Task instructions:
Print the items word for word, starting with the line that contains "Click the Measure tool icon" and going on through the last line of the items, but leave the pictures out.

Input material:
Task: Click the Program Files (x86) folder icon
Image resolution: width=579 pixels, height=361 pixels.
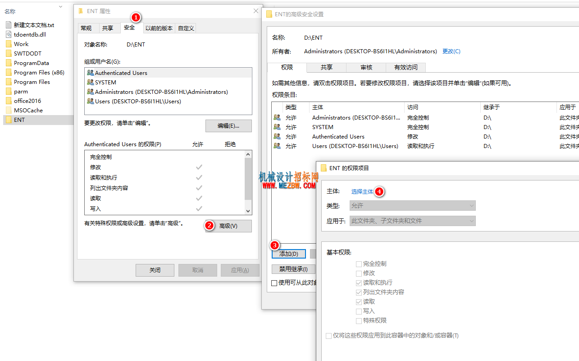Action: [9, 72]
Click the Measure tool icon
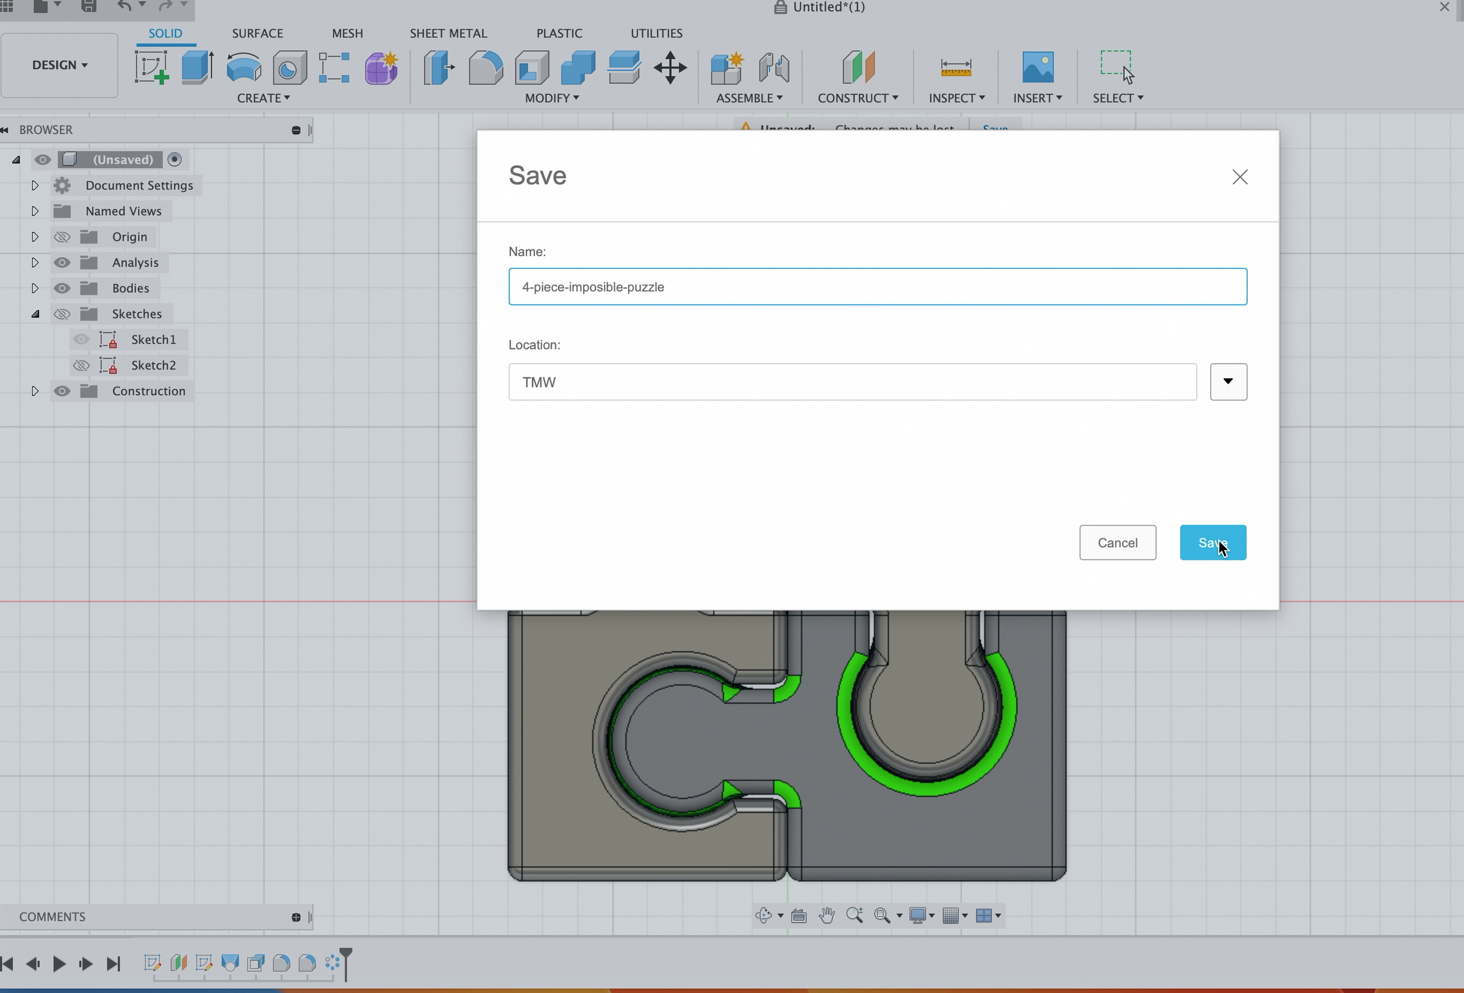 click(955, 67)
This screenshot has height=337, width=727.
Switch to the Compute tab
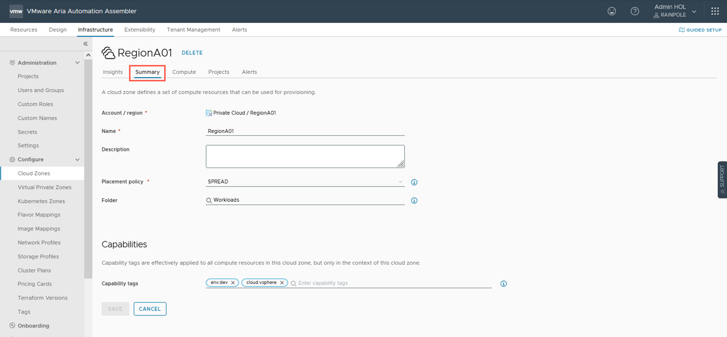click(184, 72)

Answer to this problem:
Click the Measure tool icon
 click(955, 67)
This screenshot has height=337, width=727.
Switch to the Compute tab
click(184, 72)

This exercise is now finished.